Helmut Schmidt, derzeit so etwas wie eine letzte
Instanz dieser Republik, möchte, so sagt er, nicht mehr in die
Tagespolitik eingreifen. Diesem Vorsatz ist er in der vergangenen
Woche untreu geworden. Gefragt nach einer Bewertung des
Außenministers Guido Westerwelle, atmete Schmidt tief durch und
sagte: „Ich glaube nicht, dass Sie im Ernst eine Antwort von mir
erwarten.“ Darauf die Moderatorin: „So schlimm?“ Schmidt: „Hab–
nichts hinzuzufügen.“ Man kann diese Sequenz bei YouTube nachschauen.
Sie ist eine Hinrichtung. Gegen Schmidts unausgesprochenes Verdikt
ist Kubickis rüpelhafter und selbstverliebter FDP-DDR-Vergleich ein
hübsches Kompliment. Es ist nicht gut bestellt um Guido Westerwelle.

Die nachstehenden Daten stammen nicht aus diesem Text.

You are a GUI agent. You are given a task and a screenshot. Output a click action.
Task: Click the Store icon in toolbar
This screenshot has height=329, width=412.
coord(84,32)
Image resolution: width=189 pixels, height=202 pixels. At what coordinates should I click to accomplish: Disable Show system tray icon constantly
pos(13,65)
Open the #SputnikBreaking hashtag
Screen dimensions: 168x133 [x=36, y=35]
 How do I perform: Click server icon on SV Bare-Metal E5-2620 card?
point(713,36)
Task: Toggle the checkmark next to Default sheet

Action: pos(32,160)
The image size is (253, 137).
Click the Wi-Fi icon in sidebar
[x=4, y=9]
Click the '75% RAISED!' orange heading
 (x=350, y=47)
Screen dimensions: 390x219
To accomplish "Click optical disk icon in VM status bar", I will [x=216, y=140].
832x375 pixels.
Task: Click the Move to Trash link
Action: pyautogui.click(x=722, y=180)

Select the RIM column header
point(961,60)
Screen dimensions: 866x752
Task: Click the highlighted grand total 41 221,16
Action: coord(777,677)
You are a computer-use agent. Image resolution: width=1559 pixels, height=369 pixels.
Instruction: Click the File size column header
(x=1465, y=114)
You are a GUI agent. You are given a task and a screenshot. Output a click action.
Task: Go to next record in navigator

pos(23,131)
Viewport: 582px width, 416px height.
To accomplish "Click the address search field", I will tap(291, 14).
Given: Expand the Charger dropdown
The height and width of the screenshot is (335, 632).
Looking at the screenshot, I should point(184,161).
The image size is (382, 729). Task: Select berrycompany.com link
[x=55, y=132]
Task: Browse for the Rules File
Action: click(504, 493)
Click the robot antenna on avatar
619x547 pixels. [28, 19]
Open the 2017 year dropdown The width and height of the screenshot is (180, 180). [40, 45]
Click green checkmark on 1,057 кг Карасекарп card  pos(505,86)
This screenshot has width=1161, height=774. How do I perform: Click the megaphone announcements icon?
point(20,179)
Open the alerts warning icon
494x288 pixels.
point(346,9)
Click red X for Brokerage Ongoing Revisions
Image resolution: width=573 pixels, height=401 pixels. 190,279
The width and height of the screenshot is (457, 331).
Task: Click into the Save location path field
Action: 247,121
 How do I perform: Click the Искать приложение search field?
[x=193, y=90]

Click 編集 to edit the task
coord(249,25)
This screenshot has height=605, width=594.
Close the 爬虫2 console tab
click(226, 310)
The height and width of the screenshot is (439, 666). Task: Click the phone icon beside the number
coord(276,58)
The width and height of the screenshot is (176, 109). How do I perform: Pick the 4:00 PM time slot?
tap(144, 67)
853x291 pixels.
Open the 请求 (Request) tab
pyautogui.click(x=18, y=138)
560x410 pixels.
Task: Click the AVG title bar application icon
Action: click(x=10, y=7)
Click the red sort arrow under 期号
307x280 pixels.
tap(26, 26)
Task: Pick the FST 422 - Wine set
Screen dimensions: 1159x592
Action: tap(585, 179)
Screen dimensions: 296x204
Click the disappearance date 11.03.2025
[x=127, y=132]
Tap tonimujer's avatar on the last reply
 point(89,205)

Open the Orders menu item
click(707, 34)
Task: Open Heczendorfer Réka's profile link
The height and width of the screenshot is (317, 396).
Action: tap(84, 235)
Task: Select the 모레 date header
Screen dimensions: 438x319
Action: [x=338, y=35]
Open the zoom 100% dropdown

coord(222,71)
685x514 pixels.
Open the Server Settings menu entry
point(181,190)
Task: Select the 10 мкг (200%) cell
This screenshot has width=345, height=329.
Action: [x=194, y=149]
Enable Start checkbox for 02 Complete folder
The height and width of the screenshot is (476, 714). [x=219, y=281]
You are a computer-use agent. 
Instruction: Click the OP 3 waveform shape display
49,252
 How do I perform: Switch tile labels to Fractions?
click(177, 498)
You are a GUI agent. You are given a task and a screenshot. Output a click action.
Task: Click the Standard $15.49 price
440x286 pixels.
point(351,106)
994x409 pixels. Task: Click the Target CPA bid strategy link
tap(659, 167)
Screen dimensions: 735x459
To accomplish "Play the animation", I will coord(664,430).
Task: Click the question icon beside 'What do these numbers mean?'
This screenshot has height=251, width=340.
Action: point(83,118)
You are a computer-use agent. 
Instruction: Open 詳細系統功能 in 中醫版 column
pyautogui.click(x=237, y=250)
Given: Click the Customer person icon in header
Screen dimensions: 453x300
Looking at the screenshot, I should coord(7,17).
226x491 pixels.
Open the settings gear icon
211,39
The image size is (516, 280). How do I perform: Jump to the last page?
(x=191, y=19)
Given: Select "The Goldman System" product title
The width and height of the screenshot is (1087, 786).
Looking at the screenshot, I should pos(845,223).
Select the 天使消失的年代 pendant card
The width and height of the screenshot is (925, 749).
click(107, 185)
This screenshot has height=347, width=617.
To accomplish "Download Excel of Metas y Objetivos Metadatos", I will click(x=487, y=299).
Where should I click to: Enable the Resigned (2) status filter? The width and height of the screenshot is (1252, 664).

Das liegt zunächst an ihm selbst. Der FDP-Vorsitzende hat in langen
Oppositionsjahren Hoffnungen beim Wähler geweckt, die er nach seiner
Wahl nie einlösen konnte. Er ist kein besserer Außenminister als
Frank-Walter Steinmeier oder Joschka Fischer; es gelingt ihm nicht,
Tritt zu fassen in einem Amt, das ganz gut dafür geeignet ist,
Charakter und Charisma, auch den Tiefgang einer Person zu spiegeln.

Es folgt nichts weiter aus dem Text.